RESEARCH TRIANGLE PARK, N.C., Jan. 23, 2026 (GLOBE NEWSWIRE) — BioCryst Pharmaceuticals, Inc. (Nasdaq: BCRX) today announced that it has completed its acquisition of Astria Therapeutics, Inc., initially announced on October 14, 2025. The transaction strengthens its position as a leader in hereditary angioedema (HAE) and enhances the company’s long-term growth trajectory.

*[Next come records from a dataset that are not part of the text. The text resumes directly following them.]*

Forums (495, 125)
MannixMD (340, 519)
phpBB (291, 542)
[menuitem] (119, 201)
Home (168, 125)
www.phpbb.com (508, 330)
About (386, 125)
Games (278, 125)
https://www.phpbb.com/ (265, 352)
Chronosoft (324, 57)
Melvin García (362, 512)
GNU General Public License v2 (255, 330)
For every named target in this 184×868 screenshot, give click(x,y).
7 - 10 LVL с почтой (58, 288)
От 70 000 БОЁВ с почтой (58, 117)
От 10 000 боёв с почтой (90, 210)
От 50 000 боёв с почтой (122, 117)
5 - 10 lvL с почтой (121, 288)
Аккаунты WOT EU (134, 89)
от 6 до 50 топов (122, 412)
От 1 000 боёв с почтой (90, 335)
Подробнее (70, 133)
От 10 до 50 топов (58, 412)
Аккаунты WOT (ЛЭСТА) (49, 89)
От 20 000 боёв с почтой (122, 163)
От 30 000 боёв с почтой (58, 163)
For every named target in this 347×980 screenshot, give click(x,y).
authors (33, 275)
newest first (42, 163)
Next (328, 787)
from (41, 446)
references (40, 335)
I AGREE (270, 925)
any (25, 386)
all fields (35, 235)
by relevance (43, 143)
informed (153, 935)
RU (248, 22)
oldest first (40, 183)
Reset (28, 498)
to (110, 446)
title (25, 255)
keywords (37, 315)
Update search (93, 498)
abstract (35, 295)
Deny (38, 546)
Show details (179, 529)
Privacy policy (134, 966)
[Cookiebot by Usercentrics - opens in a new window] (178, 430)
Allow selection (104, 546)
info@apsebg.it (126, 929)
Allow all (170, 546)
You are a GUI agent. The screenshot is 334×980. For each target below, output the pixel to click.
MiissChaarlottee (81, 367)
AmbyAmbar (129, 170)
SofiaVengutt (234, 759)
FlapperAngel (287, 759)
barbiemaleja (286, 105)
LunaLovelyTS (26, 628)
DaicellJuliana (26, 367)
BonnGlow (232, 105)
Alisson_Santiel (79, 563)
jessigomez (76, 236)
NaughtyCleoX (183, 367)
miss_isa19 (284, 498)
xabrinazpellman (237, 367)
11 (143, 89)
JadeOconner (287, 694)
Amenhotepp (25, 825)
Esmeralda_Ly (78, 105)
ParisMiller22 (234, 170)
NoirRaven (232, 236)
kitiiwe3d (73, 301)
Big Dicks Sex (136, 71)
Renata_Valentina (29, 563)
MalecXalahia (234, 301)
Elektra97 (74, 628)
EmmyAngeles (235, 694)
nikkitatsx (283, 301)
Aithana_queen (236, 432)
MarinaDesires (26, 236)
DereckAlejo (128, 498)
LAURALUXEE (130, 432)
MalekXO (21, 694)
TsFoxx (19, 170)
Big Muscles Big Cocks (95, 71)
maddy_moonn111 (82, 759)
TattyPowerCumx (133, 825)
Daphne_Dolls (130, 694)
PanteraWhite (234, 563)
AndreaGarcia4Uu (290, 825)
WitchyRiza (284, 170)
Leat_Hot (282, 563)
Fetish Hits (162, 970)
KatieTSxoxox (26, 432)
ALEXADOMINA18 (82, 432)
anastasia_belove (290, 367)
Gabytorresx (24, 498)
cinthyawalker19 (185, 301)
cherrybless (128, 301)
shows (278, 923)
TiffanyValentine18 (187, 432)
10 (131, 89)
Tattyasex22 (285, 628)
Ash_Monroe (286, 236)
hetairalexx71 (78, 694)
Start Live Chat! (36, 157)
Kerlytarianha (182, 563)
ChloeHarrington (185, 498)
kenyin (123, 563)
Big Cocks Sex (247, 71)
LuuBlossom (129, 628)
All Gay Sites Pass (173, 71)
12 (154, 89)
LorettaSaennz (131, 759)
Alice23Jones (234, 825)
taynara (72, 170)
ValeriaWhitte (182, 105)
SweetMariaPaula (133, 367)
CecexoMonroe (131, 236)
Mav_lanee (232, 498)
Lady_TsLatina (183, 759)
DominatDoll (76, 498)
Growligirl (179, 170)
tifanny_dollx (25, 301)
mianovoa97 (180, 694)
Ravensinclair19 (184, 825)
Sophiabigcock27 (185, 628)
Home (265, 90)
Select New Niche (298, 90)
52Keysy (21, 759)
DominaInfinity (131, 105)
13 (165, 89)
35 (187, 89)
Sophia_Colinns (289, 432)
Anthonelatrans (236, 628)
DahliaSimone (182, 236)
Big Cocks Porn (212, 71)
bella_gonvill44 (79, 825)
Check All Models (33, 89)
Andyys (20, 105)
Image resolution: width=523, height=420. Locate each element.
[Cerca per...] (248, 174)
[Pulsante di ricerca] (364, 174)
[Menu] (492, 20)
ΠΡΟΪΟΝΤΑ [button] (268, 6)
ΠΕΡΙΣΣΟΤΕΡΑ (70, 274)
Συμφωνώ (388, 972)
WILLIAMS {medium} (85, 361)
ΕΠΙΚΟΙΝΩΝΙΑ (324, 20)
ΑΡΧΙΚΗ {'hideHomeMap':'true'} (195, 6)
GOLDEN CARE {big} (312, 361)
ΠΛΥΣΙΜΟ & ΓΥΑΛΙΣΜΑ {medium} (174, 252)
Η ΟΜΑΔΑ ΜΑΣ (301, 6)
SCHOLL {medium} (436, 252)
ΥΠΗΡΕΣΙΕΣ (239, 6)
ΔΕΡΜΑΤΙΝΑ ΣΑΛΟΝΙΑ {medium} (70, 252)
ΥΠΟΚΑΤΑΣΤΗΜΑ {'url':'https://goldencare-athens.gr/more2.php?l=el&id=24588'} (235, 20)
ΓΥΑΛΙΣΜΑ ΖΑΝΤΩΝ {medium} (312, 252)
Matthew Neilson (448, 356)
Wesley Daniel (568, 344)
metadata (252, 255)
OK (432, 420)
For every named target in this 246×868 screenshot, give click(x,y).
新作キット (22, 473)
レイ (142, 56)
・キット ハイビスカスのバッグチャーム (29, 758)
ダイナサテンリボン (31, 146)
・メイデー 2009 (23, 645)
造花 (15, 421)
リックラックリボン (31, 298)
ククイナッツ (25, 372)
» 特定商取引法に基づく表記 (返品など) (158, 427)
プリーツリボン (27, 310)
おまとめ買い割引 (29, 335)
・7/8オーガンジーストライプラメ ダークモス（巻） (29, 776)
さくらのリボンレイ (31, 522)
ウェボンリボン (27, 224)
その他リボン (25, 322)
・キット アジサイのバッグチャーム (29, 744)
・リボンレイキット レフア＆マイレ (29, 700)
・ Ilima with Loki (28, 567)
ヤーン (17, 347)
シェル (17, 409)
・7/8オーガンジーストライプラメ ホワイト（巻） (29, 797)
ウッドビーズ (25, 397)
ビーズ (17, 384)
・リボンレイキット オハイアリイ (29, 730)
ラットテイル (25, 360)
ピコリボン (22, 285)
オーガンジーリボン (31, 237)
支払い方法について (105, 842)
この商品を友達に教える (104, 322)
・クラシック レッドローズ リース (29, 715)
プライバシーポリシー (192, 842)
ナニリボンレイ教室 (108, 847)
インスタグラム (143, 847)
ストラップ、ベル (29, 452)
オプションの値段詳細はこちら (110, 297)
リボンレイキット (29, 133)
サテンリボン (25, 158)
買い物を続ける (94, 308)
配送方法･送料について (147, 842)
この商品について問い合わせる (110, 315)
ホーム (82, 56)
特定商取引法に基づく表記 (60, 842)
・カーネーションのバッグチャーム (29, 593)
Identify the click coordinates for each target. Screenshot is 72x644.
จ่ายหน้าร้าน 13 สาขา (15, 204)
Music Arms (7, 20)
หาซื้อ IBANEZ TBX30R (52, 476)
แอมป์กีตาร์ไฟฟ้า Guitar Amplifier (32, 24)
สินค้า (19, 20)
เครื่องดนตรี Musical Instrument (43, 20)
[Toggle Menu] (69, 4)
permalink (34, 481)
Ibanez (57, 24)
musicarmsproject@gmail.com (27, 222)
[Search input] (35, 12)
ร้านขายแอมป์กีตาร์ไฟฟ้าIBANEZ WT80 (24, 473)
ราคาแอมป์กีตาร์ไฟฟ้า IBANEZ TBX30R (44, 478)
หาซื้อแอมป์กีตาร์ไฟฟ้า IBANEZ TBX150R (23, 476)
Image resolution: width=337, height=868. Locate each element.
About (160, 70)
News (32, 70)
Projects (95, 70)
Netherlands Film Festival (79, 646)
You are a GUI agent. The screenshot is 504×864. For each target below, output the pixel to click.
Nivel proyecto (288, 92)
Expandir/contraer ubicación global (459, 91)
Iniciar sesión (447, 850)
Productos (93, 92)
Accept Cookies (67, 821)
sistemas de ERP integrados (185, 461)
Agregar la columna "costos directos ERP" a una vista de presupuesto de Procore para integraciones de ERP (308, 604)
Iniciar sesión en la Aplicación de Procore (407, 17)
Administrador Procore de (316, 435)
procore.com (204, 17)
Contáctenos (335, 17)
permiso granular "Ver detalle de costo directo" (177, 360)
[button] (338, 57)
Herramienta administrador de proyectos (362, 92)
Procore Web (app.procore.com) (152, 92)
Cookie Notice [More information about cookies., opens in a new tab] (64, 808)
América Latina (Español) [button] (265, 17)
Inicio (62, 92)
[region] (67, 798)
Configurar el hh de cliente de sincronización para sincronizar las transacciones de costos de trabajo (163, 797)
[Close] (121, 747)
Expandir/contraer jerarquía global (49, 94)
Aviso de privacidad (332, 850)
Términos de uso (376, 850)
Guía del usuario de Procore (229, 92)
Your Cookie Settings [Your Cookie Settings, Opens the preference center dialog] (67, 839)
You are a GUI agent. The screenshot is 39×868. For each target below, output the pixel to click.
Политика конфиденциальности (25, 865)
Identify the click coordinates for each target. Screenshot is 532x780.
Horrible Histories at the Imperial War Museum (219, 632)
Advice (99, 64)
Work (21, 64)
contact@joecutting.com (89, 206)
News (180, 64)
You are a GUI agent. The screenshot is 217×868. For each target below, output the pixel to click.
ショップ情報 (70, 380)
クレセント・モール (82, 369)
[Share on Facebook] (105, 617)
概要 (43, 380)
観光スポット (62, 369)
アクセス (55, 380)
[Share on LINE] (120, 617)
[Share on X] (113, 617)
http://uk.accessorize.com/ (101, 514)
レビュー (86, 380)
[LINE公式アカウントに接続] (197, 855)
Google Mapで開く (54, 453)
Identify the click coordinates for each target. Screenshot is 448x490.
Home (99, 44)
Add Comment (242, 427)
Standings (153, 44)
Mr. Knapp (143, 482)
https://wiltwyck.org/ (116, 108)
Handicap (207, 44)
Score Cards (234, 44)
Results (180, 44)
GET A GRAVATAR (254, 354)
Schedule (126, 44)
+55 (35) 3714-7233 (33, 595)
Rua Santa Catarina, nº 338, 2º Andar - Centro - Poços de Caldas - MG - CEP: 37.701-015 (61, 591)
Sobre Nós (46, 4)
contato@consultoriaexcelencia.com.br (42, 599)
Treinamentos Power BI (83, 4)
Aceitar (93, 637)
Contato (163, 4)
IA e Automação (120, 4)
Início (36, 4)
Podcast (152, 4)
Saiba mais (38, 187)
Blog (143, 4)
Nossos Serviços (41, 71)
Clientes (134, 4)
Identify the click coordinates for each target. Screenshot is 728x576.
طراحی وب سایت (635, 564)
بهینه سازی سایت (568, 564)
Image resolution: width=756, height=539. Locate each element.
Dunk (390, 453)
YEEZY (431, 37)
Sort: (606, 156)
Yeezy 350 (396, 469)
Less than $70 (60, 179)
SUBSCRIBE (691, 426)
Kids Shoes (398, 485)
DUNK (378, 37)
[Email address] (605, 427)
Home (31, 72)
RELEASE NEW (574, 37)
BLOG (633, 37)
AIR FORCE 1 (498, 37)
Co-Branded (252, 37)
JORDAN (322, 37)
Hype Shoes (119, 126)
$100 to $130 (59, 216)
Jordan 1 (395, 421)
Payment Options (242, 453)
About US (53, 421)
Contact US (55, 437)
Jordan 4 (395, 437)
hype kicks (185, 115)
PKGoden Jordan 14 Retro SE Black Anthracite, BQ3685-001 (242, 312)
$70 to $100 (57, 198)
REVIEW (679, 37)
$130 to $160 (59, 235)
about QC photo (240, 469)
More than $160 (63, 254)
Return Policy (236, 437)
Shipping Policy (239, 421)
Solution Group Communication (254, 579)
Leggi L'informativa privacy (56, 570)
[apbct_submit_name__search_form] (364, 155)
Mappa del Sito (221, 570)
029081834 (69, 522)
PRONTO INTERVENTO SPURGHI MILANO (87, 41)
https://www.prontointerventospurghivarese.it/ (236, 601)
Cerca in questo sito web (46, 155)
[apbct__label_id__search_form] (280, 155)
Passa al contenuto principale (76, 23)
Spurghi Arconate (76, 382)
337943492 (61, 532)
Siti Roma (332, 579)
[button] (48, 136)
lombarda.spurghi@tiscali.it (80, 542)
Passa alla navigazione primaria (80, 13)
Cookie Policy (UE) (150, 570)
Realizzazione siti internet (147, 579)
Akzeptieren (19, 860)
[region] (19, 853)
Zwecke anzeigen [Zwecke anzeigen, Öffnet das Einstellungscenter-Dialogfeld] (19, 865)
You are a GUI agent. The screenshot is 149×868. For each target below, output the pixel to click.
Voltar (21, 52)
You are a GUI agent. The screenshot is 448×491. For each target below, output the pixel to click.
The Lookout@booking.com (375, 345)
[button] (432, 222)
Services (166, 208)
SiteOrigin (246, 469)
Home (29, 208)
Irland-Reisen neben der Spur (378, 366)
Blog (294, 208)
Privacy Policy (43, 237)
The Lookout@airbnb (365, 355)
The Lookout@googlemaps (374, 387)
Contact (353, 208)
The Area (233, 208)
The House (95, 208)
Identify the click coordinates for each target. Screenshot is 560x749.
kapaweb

BioCryst adds navenibart, a late-stage, long-acting plasma kallikrein inhibitor currently in Phase 3 clinical development, to its HAE portfolio. The potential to be the first HAE therapy with every-three and every-six month dosing, combined with a high level of attack control, positions navenibart to significantly improve the treatment experience for HAE patients.

With the addition of navenibart, BioCryst could offer both the leading oral therapy (ORLADEYO®) and a potentially best-in-class injectable prophylactic option – empowering physicians and patients with optimal choices for individualized care. BioCryst expects its commercial infrastructure, patient support platform, and deep HAE expertise will maximize the launch trajectory and peak revenue potential of navenibart with minimal incremental commercial investment.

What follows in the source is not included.